About this Research Topic
The legume family (Fabaceae) is an important plant family for the provision of food and feed. Legumes have symbiosis with nitrogen-fixing bacteria, giving them highly valuable agronomic characteristics: reduced needs for fertilizer application, products with a high protein content and improved agronomic, environmental and economic sustainability. Less investments have been made in breeding of improved varieties of grain and forage legumes compared to grain and forage species in the grass family. In order to fulfill the protein needs of the future, and make use of the advantages that legumes can provide, it is necessary to develop efficient breeding strategies for the legume crops and improve diversification, crop productivity, yield stability and protein quality of the products.

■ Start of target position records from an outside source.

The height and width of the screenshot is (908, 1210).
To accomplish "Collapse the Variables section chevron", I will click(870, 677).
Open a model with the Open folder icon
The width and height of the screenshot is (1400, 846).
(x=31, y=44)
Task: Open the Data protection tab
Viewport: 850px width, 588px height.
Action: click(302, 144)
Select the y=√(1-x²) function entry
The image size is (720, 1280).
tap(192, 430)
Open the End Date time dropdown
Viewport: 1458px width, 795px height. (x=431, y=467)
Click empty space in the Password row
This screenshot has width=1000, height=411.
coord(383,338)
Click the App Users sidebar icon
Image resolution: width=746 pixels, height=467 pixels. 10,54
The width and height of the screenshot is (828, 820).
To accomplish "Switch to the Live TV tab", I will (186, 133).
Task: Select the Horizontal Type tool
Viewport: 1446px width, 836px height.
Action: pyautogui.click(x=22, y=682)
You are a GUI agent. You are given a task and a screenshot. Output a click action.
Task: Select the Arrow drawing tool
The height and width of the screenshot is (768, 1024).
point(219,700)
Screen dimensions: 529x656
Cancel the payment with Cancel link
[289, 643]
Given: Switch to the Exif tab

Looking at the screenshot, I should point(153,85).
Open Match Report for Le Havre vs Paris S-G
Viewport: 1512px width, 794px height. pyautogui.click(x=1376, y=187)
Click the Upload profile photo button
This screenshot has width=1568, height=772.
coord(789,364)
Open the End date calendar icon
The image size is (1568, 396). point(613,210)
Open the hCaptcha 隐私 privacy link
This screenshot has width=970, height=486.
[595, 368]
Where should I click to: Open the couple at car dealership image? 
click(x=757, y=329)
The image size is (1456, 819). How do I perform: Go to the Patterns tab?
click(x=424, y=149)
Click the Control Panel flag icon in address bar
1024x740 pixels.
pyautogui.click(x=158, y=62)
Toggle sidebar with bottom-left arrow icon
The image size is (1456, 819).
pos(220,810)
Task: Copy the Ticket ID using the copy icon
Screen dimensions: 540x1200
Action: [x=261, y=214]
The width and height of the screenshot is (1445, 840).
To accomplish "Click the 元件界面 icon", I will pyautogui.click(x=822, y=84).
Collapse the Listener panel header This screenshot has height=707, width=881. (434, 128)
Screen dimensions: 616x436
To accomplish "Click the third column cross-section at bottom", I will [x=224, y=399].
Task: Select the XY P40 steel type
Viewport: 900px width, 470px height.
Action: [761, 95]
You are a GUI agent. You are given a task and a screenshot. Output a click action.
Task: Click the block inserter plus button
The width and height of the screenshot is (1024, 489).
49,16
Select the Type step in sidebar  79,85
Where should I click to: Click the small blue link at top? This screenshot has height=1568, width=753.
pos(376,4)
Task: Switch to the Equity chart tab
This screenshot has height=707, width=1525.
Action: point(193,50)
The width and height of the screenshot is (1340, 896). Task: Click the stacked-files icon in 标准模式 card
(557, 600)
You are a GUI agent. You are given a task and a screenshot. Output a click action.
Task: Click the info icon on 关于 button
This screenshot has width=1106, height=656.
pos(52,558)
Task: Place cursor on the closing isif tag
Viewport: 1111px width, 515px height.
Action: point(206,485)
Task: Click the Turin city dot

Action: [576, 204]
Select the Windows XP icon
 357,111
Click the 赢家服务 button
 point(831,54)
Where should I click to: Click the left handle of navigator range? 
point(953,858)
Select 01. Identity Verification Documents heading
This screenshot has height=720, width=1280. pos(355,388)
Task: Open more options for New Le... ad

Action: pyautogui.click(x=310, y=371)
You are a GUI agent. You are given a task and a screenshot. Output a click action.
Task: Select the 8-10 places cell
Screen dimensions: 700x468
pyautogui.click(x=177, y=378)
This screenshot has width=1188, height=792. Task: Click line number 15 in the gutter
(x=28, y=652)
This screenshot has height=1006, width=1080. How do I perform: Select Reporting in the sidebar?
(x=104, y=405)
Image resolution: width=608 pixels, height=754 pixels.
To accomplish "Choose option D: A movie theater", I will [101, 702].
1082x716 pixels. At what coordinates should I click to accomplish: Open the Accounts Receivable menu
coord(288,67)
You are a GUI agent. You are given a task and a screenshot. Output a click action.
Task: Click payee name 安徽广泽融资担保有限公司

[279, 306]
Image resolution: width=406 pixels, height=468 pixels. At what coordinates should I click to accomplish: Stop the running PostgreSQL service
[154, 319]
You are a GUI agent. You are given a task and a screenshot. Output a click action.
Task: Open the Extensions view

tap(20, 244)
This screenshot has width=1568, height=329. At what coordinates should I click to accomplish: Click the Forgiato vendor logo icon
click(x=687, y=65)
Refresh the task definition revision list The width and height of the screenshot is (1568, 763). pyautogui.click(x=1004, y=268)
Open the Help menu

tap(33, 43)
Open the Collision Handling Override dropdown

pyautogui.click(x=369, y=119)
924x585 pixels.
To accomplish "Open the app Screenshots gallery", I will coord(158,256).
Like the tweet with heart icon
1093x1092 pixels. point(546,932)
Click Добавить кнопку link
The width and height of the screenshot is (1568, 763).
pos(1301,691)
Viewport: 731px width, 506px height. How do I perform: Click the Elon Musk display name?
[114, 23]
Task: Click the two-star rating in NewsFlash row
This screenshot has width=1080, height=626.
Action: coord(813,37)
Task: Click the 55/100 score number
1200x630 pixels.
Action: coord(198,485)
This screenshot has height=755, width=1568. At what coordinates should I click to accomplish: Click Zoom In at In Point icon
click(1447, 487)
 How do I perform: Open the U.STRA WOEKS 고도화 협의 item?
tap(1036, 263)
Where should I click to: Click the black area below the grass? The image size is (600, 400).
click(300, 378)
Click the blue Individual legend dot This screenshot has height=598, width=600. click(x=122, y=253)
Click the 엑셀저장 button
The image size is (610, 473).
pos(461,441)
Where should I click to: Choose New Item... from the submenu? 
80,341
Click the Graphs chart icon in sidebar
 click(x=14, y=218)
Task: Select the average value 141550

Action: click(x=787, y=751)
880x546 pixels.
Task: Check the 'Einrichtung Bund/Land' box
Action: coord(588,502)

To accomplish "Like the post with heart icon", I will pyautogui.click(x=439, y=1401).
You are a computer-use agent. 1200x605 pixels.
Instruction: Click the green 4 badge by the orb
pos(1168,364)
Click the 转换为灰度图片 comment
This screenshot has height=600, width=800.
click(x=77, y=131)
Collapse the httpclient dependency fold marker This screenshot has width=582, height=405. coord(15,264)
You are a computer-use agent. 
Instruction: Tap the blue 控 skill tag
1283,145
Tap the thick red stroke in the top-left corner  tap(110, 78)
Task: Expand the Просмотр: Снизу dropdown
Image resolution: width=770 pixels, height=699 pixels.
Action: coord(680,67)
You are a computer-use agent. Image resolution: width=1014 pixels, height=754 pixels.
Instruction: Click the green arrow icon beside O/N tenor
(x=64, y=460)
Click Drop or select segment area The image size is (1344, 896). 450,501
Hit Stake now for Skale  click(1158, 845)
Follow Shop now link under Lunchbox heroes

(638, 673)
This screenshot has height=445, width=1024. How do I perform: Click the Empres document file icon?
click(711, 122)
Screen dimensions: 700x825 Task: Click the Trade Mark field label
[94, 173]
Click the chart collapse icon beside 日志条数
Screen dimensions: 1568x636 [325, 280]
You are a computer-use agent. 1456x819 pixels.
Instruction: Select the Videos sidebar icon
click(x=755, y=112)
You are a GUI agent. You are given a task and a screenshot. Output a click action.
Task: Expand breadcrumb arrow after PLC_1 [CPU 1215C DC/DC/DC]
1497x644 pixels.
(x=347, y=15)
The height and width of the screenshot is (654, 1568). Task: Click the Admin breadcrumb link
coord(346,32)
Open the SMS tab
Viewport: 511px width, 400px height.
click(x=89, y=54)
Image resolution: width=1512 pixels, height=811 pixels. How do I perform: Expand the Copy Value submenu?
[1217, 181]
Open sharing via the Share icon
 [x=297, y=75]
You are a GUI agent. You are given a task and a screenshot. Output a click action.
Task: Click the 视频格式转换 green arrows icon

This Research Topic aims to gather key contributions resulting from a Horizon 2020 project - EUCLEG: Breeding Forage and Grain Legumes to Increase EU’s and China’s Protein Self-Sufficiency. We welcome all article types falling under the following topics:
- Development of molecular marker resources and genotyping tools for breeding purposes
- Genetic resources, characterization of genetic variation, structure and accessibility to data and seeds in gene banks
- Characterization of traits and its variation, phenotyping methodology, and genetic control of traits
- Development of new breeding methods
We acknowledge the initiation of this Research Topic by the EUCLEG - Breeding Forage and Grain Legumes to Increase EU’s and China’s Protein Self-Sufficiency (Horizon 2020 project). Dr. Åshild Ergon is responsible for the contribution from the Norwegian University of Life Sciences, Dr. Leif Skøt is responsible for the contribution from Aberystwyth University, and Dr. Deyue Yu is responsible for the contribution from Nanjing Agricultural University. Dr. Thomas Henry Noel Ellis and Dr. Thomas Wood are not participants of the EUCLEG project.
Keywords: Protein, Sustainability, Genomics, Phenotyping, Genetics
Important Note: All contributions to this Research Topic must be within the scope of the section and journal to which they are submitted, as defined in their mission statements. Frontiers reserves the right to guide an out-of-scope manuscript to a more suitable section or journal at any stage of peer review.